Еще с улицы Хлоя видит, как он сидит в кафе на Карнаби-стрит. Издалека Джона выглядит нервным, смущенным, как будто пришел на свидание вслепую и не знает, чего ожидать. Она входит в кафе, он встает ей навстречу, но его рука кажется какой-то чужой. Его глаза ее не видят, он вообще где-то не здесь.
– Хорошо прошел день? – интересуется он.
Она ставит сумку на стол.
– Очередная контора, очередной босс…
– Спасибо за подарок. Было очень приятно.
Она садится и сосредоточенно переставляет перечницу и солонку.

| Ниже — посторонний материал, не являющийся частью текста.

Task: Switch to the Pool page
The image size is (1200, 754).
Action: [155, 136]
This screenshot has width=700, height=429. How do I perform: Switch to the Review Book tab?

Чтобы занять руки, чтобы не смотреть на него.
– Я рада.
Он уже изучает меню.
– Будешь торт?
Они говорят официанту, что будут заказывать. Когда они вновь остаются наедине, их невысказанные слова протягиваются между ними, словно провод под напряжением на грани разрыва. Джона, кажется, не понимает, сколь многим она рисковала. Сквозь какофонию кофемашины, разговоры других посетителей, которые «должны были быть в другом месте еще минут пять назад», прорывается лай маленькой собачонки. Джона рассказывает о кошмарном ученическом реферате об эволюции музыки, но в таком шуме почти ничего не слышно. У него пересыхает во рту.
Он улыбается, как пожимает плечами. Потом поднимает глаза к потолку, и Хлоя гадает, о чем он думает. Наверное, об Одри. Он всегда очень красивый, когда вспоминает ее. Его глаза сверкают.
Она резко встает, злая и раздраженная.
– Уже поздно. Пойдем домой?
– Но мы же только что…
– На хрен чай. Пойдем домой, будем пить джин.
Ножки его стула скрипят по полу.
– Твой подарок… Я очень тебе благодарен, правда.
Он целует ее, скупо чмокает в щеку. Это не поцелуй. Это почти оскорбление.
Уже у него дома она объясняет, как делала птицу, давая ему превосходную возможность исправить все, что он испортил в начале вечера. Но оба спят беспокойно. Вернее, не спят вовсе. Он лежит, стиснув зубы, она ворочается, как ребенок, у которого жар. Наконец она садится и смотрит в окно. Ночь словно чем-то испачкана. Черный дрозд летит прочь с грязной улицы в чистое небо над садами Кью.